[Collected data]
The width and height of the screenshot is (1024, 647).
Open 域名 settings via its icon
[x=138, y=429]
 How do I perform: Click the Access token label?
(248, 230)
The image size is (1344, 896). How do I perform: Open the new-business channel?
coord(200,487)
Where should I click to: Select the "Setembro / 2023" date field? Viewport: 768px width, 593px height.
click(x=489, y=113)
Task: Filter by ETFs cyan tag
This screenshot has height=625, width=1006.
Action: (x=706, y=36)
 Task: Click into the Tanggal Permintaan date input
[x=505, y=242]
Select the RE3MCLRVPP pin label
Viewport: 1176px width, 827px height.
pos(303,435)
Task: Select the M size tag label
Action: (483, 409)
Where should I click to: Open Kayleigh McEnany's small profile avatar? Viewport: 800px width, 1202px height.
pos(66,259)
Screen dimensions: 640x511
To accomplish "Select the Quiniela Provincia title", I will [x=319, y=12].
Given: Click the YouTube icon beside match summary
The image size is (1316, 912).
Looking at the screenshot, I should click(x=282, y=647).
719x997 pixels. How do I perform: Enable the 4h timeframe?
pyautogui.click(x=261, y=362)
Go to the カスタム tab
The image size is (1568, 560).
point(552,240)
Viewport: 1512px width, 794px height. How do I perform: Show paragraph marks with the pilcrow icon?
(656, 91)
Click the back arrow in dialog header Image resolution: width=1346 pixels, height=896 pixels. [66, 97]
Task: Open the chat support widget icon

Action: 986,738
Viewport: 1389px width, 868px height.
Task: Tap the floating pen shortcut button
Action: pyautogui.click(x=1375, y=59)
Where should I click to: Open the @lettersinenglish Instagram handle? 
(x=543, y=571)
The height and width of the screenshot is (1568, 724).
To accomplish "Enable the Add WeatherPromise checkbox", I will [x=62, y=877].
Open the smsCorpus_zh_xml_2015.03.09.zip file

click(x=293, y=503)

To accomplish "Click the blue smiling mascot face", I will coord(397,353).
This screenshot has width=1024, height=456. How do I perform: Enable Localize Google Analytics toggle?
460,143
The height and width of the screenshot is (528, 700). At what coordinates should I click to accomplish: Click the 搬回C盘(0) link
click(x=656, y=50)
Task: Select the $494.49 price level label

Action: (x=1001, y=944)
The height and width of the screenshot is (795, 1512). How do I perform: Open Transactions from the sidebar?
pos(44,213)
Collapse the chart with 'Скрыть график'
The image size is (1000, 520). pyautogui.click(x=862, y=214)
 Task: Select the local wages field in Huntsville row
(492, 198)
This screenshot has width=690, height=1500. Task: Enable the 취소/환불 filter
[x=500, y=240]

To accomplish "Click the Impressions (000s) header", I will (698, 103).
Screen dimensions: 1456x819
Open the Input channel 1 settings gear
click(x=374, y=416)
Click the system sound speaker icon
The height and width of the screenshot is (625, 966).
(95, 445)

TASK INSTRUCTIONS
Revise the material above by replacing each "How do I perform" with "How can I carry out" and leaving everything else unchanged.

TASK RESULT
The width and height of the screenshot is (1024, 647).
Open 域名 settings via its icon
[x=138, y=429]
 How can I carry out: Click the Access token label?
(248, 230)
The image size is (1344, 896). How can I carry out: Open the new-business channel?
coord(200,487)
Where should I click to: Select the "Setembro / 2023" date field? Viewport: 768px width, 593px height.
click(x=489, y=113)
Task: Filter by ETFs cyan tag
This screenshot has height=625, width=1006.
Action: (x=706, y=36)
 Task: Click into the Tanggal Permintaan date input
[x=505, y=242]
Select the RE3MCLRVPP pin label
Viewport: 1176px width, 827px height.
pos(303,435)
Task: Select the M size tag label
Action: (483, 409)
Where should I click to: Open Kayleigh McEnany's small profile avatar? Viewport: 800px width, 1202px height.
pos(66,259)
Screen dimensions: 640x511
To accomplish "Select the Quiniela Provincia title", I will [x=319, y=12].
Given: Click the YouTube icon beside match summary
The image size is (1316, 912).
Looking at the screenshot, I should click(x=282, y=647).
719x997 pixels. How can I carry out: Enable the 4h timeframe?
pyautogui.click(x=261, y=362)
Go to the カスタム tab
The image size is (1568, 560).
point(552,240)
Viewport: 1512px width, 794px height. How can I carry out: Show paragraph marks with the pilcrow icon?
(656, 91)
Click the back arrow in dialog header Image resolution: width=1346 pixels, height=896 pixels. [66, 97]
Task: Open the chat support widget icon

Action: 986,738
Viewport: 1389px width, 868px height.
Task: Tap the floating pen shortcut button
Action: pyautogui.click(x=1375, y=59)
Where should I click to: Open the @lettersinenglish Instagram handle? 
(x=543, y=571)
The height and width of the screenshot is (1568, 724).
To accomplish "Enable the Add WeatherPromise checkbox", I will [x=62, y=877].
Open the smsCorpus_zh_xml_2015.03.09.zip file

click(x=293, y=503)

To accomplish "Click the blue smiling mascot face", I will coord(397,353).
This screenshot has width=1024, height=456. How can I carry out: Enable Localize Google Analytics toggle?
460,143
The height and width of the screenshot is (528, 700). At what coordinates should I click to accomplish: Click the 搬回C盘(0) link
click(x=656, y=50)
Task: Select the $494.49 price level label

Action: (x=1001, y=944)
The height and width of the screenshot is (795, 1512). How can I carry out: Open Transactions from the sidebar?
pos(44,213)
Collapse the chart with 'Скрыть график'
The image size is (1000, 520). pyautogui.click(x=862, y=214)
 Task: Select the local wages field in Huntsville row
(492, 198)
This screenshot has width=690, height=1500. Task: Enable the 취소/환불 filter
[x=500, y=240]

To accomplish "Click the Impressions (000s) header", I will (698, 103).
Screen dimensions: 1456x819
Open the Input channel 1 settings gear
click(x=374, y=416)
Click the system sound speaker icon
The height and width of the screenshot is (625, 966).
(95, 445)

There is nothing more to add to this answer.